Jailbreak: Guard Against Breakouts on Your Virtual Machines

Smugglers

It is dangerous simply to pass host devices through to the virtual machine. If you mount a filesystem on the virtual machine that other computers on the LAN can also see, the infected guest could use this pass-through to distribute malicious programs, change configuration files, or destroy existing documents. The valuable project files on the NAS would then be goners. Administrators should therefore carefully consider what filesystems depend on which virtual machine. Ideally, the virtual machine uses only its own image files.

Selected USB devices – and even a complete USB port – can pass through to the virtual machine (Figure 3). In the following example, all devices end up at port 1.1 on bus 2 of the virtual machine:

qemu-kvm -usb -device usb-host,hostbus=2,hostport=1.1 ...

Figure 3: Hot plugging USB hardware also works on virtual machines: A USB stick was plugged in and unplugged on this Fedora host. This practice is especially dangerous if Windows is running as a guest and media startup is allowed.

However, the risk of someone plugging an infected USB flash drive into the host computer and then smuggling malicious software onto the virtual machine must also be considered. The same concerns apply to DVD drives  – which can even boot a Live system under certain circumstances.

Hidden Control Center

If the virtual machine is allowed to write its screen output to a window, pressing Ctrl+Alt+2 changes to the monitor (Figure 4). Once there, you can restart the system or change to the virtual DVD, among other things. If the virtual machine is running on a server with no graphics output, the monitor can also be redirected. The following command serves up the console available via a TCP connection on port 4444:

qemu-kvm -monitor tcp::4444,server,nowait ...
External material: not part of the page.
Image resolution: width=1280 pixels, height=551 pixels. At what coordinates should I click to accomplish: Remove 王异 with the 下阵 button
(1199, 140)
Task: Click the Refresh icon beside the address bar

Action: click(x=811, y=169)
Figure 4: The administrator can serve up the monitor …

All communication is unencrypted here (Figure 5). Consequently, anyone could use Telnet to dock with the virtual machine and make desired changes. Admins should therefore at least restrict access to one computer, for example, the computer with the IP address of 192.168.100.21:

qemu-kvm -monitor tcp:192.168.100.21:4444,server,nowait ...
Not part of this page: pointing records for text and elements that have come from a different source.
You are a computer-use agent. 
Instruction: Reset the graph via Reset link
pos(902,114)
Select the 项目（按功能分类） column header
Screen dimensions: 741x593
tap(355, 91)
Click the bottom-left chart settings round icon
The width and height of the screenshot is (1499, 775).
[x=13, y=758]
Figure 5: … to everyone on the network.

Ideally, however, you would want to prevent this kind of access and instead use the libvirt tools – in particular, virsh. The latter lets you call monitor commands directly via:

qemu-monitor-command

By default, each newly created virtual machine is given a serial port, which administrators can use to connect via virsh console.

You can even redirect the console, like the monitor, for example, to the physical serial port on the host or via TCP [4]. The (boot) messages seen on this console depend on the guest. Depending on the configuration, the administrator could even use this method to log in. Although this approach is useful for remote maintenance of a screenless virtual machine, again all communication is unencrypted. You should not redirect the output from the host system to the serial interface, but use a secure method such as SSH instead.

Figurative

By default, Qemu writes the screen output from the virtual machine to a window on the host desktop. Alternatively, you can enable a built-in Qemu VNC server. The desktop on the virtual machine then displays a VNC client. By default, this VNC client must run on the same computer as the virtual machine; Qemu only allows connections from the local host IP address 127.0.0.1. However, admins can change the default using the -vnc parameter:

qemu-kvm -vnc :1 ...

With this setting, which is mentioned by many guides, anyone could connect to the VNC server. If the host computer has an IP address of 192.168.100.21, the following command displays the screen from the first virtual machine on the administrator's desktop (Figure 6):

vncviewer 192.168.100.21:5901

Figure 6: VNC lets you control a virtual machine from a remote host; any VNC client will do.

If you forgot to log out of the guest system, the attacker is now gifted with the system. For the same reason, you should not simply share the VNC server by using virt-install with the -graphics parameter, even if this facilitates remote installation. The TCP ports are known, and KVM uses numbers from 5900 upward by default (the port is calculated as the number 5900 plus the display number).